Additionally, while liver disease or injury is quite common, liver failure is rare. I expect that, with the new virus discoveries, there will be a period of increased recognition of liver disease, and that will hopefully bring along some advances in diagnostics and treatments.
Causes of liver failure
While liver failure might be associated with increased risk of hoof abscesses or other infections, it isn’t a common explanation for those type infections. This is why it wasn’t the first thing your veterinarian considered. The liver contains many immune cells, produces key proteins for immune functions and prevents gut bacteria from reaching the general bloodstream.
In other species, there is clear evidence that liver failure causes immunocompromise, increased risk of bacteremia (bacteria in the blood) and increased risk of bacterial infections in multiple organs. However, liver disease isn’t the only cause of immune compromise in horses and conditions like PPID (pituitary pars intermedia dysfunction or Cushing’s disease) are more common.
When to investigate
In any horse with increased unexplained infections, it is a good idea to have a full health exam done. This should include general bloodwork and endocrine testing. More common signs of liver disease are weight loss, poor appetite, yellowing of the sclera, nose or gums, sunburn on white markings and even unusual behavior (playing in the water bucket, yawning a lot, unsteady gait, dullness, pressing the head into the wall, circling or walking compulsively).

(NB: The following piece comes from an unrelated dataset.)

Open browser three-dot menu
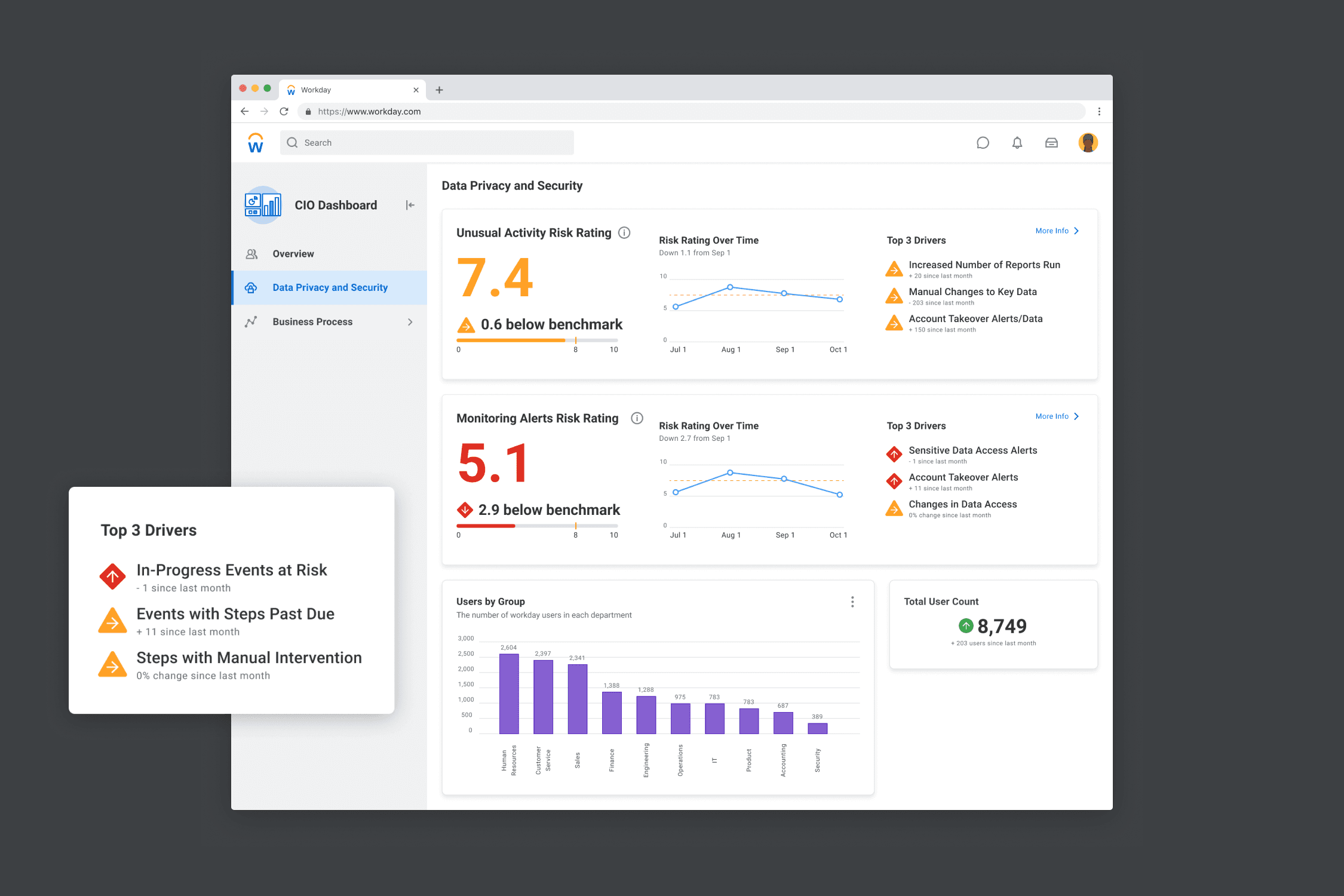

Joy Tomlinson, DVM DACVIM PhD
Baker Institute for Animal Health
Cornell University College of Veterinary Medicine
Ithaca, New York
Joy Tomlinson, DVM, DACVIM (LAIM), PhD, is a Senior Research Associate studying the immunopathogenesis and epidemiology of equine hepatitis viruses at the Baker Institute for Animal Health at Cornell University College of Veterinary Medicine. Tomlinson also has a dual appointment as a Visiting Lecturer in the Cornell University Equine Nemo Farm Animal Hospital.